Monday, January 2, 2012

Gaming History 3 - The Morph of the College Group

When we last left my personal history series, we finished my Sophomore year and what was essentially
the end of the Cosmic heyday, though I didn't know it at the time.  At this point, if you haven't read the history series, parts 1 and 2, I ask you to go back and read them.

That summer I decided to start watching BGG auctions to try to find some new games at lower prices.  Life as a college student didn't make me dirt poor, but it wasn't bringing in tons of money either so I needed to find deals where I could.  This lead to procuring Battlestar Galactica and a couple of other games.  I leave the others as a group since I really don't remember which ones they were, but BSG sticks out because it changed the way we did game nights.  As the group started to split, living in different dorms, our game times became more sporadic and less spontaneous.  Sure, we still had Cosmic, but it was BSG that kept people together.  We brought a new one into the fold, a guy who lived across the hall from me and would wander by stopped and watched.  The interesting thing with my subsequent purchases was a shift towards story and theme.  Dominion was also a big help in giving us a change of pace game, something a bit shorter but still fun.  My junior year was also the start of having my sister on campus, which lead to a lot more Ticket to Ride.  On my drive down to campus I listened exclusively to old Dice Tower episodes, and it stuck with me. I've been a dedicated listener ever since.

Unfortunately for me, my last two years of games at school kinda blur together.  That's to say that there was a lot of game playing, a lot of repeats of games, and a lot of the same people.  My senior year had a lot more games played because we were playing shorter ones, and followed a pattern where Friday or Saturday was a guys game night, meaning BSG or Cosmic and then the other night was an everybody, typically meaning Ticket, Dominion, Catacombs, Smallworld and a lot of Dixit.

Dixit was the price I paid for having friends who were very well read and often English majors.  Not to say that Dixit is a bad game, it just would never be my first choice in games, yet I find myself wanting to play it again.

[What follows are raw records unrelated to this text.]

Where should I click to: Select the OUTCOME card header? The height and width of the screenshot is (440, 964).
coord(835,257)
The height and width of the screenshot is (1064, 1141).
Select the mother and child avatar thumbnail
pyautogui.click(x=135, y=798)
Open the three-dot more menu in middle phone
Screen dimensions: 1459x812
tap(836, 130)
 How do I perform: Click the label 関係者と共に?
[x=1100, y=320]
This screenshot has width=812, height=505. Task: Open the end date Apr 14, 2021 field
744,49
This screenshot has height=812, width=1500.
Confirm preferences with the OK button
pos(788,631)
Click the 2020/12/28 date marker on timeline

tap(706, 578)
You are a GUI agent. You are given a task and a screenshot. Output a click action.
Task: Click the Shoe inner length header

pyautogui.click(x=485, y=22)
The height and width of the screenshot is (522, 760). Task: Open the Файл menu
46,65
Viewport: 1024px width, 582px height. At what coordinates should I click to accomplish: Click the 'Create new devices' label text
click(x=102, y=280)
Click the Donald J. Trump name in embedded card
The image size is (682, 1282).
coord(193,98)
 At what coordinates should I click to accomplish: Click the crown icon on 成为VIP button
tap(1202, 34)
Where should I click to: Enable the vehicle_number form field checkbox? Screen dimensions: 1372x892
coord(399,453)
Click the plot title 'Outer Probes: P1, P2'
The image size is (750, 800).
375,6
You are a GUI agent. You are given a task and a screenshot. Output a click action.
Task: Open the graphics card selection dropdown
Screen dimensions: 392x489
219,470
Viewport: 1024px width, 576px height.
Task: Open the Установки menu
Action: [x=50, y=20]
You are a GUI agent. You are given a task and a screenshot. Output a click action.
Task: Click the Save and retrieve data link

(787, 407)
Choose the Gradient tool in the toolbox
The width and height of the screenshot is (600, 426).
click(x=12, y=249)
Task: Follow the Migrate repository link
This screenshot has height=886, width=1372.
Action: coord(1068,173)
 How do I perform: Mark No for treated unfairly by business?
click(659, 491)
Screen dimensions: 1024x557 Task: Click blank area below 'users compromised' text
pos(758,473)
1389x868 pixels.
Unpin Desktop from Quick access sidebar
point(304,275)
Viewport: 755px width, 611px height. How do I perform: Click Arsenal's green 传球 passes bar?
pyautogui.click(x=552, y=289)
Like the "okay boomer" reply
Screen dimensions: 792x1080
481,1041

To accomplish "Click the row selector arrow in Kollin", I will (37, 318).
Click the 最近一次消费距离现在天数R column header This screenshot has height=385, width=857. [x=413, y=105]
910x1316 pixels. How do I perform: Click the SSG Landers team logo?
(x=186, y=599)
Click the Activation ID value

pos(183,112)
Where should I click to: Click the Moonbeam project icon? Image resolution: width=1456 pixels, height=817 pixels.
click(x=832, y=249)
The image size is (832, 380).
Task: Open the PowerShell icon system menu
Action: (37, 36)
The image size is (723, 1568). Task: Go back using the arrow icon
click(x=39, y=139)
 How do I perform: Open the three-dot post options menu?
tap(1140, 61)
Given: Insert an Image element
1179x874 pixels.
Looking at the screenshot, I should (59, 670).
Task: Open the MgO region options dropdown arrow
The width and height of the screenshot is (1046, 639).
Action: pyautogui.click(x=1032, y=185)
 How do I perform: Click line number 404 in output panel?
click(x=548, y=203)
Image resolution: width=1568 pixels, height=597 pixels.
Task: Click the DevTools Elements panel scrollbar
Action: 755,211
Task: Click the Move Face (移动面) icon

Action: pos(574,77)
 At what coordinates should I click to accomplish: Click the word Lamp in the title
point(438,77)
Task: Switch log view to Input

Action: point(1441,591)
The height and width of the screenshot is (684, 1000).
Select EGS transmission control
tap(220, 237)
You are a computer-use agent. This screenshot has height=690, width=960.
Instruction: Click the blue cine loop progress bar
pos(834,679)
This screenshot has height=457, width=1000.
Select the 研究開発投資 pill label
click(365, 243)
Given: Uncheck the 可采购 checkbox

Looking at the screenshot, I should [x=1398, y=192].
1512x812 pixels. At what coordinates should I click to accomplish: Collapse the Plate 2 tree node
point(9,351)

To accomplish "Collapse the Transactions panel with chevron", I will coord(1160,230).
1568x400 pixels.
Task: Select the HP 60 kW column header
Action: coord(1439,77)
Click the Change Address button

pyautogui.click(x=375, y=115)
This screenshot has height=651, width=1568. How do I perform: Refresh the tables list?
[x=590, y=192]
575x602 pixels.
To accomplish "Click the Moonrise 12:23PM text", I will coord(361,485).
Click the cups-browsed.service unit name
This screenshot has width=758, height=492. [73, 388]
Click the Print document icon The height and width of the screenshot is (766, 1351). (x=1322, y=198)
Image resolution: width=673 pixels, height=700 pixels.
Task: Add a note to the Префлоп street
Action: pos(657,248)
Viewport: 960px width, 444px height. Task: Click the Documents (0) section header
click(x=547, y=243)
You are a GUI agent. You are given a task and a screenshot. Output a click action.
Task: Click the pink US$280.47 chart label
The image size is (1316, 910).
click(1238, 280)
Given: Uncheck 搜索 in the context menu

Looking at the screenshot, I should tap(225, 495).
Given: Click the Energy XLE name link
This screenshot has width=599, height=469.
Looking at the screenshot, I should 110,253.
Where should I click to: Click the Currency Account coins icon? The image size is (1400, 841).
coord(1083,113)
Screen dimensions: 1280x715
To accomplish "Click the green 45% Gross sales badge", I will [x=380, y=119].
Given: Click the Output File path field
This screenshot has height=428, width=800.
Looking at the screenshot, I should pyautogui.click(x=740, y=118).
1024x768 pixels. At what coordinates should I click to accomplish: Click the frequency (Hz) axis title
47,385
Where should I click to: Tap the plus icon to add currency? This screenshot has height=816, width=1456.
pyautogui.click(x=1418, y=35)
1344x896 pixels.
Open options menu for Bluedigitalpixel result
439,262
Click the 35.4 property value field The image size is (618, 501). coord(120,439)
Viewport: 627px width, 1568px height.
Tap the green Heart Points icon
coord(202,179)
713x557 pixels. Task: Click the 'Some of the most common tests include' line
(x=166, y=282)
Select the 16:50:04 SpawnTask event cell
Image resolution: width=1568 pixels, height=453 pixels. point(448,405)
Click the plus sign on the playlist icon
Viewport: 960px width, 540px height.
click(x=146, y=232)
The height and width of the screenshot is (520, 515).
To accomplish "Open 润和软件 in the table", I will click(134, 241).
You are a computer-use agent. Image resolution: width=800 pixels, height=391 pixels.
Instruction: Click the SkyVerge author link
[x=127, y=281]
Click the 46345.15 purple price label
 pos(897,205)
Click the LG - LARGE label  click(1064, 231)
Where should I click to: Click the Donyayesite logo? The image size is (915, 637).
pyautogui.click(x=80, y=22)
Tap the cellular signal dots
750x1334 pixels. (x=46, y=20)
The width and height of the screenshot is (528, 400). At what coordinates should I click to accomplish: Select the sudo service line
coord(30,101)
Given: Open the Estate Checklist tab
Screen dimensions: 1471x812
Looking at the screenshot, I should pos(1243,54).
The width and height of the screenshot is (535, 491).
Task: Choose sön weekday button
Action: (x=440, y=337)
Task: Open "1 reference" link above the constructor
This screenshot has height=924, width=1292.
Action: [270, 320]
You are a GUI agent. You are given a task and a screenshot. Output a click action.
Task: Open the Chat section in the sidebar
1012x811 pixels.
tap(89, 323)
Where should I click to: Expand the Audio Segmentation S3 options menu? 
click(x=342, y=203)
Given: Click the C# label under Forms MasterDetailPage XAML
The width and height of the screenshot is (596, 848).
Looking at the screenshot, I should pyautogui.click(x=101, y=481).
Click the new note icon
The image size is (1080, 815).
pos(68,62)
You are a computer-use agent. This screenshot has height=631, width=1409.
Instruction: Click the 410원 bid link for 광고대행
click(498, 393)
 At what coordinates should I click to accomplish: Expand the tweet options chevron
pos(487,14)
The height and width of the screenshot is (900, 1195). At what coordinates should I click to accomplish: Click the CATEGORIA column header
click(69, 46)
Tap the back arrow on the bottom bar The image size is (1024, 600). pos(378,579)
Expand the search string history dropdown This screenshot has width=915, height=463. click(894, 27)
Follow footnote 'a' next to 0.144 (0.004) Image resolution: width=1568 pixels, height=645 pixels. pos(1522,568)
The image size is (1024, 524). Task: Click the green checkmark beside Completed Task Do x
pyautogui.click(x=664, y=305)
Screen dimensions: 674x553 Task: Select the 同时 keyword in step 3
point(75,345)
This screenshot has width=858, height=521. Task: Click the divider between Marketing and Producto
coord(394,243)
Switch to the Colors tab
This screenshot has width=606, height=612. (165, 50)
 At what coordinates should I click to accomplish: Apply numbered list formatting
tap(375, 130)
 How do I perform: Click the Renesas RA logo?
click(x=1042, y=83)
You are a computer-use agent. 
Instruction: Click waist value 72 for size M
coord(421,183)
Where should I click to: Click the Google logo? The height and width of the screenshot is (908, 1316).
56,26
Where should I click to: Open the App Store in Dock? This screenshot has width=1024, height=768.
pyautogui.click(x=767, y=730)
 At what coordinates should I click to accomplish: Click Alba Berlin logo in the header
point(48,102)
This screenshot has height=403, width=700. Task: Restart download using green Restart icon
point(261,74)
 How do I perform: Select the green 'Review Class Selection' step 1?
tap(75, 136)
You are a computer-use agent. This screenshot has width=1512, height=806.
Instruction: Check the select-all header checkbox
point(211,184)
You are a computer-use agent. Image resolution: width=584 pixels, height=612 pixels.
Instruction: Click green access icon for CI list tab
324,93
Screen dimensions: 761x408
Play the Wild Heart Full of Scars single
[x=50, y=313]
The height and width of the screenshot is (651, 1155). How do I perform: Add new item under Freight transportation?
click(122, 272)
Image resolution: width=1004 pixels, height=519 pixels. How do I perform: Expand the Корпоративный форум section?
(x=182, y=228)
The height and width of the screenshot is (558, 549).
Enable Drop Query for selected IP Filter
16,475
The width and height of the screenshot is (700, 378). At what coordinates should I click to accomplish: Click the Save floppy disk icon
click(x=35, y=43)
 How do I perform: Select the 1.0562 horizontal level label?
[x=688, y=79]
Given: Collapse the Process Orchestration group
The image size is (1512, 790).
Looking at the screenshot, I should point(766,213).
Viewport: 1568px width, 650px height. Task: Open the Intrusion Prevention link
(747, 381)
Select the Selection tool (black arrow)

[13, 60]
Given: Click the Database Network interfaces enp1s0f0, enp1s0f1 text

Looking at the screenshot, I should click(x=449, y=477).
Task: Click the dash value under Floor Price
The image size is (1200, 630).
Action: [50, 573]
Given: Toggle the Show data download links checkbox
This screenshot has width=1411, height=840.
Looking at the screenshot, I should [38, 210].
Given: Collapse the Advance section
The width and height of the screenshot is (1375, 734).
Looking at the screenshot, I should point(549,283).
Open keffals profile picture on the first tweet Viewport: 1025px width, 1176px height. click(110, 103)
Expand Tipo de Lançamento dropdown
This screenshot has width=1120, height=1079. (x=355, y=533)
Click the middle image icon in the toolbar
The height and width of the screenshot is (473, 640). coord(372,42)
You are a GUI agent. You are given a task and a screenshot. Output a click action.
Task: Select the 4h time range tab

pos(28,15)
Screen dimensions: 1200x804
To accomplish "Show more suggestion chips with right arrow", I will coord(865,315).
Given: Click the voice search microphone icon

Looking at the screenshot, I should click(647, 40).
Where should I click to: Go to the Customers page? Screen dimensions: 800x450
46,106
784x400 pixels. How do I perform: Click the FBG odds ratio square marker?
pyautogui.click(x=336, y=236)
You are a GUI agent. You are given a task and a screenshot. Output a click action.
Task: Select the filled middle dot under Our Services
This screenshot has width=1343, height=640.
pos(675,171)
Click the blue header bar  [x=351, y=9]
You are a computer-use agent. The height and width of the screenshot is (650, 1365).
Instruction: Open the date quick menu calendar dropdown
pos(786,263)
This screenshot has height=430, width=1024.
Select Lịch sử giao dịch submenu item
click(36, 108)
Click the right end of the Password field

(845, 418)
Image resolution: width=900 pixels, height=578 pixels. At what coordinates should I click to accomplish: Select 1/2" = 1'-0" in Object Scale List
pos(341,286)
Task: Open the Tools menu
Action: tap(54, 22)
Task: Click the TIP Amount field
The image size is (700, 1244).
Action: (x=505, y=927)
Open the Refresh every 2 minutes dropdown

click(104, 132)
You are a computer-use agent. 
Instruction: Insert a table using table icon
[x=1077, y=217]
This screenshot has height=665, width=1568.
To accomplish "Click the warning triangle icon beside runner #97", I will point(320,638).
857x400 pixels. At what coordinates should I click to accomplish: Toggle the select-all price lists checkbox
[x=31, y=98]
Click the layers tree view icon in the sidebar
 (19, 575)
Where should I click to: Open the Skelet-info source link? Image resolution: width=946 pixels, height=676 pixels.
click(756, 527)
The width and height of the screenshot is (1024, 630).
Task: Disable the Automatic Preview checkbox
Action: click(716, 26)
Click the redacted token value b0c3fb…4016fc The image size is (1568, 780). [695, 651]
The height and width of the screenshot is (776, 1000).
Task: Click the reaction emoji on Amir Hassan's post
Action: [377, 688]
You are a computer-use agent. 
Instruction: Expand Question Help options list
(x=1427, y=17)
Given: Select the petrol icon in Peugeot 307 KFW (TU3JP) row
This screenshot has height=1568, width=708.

It started with 4 of us playing Catan.  By the end of my time, we were up to 20 different people who played with us at some point, though usually 4-8.  It wasn't a huge legacy, but it was a lot of fun.
 People who made a lifetime of memories.

I was blessed with a total of 3 roommates who enjoyed playing boardgames.  Not nearly as much as I did, but it was a great place to start and they didn't mind the storage space being taken over by boxes of games.  I know that games will never be like they were at Westmont, but we can only try to keep things going.  Sure the game plays are more sporadic, but the ones that do happen are always enjoyable.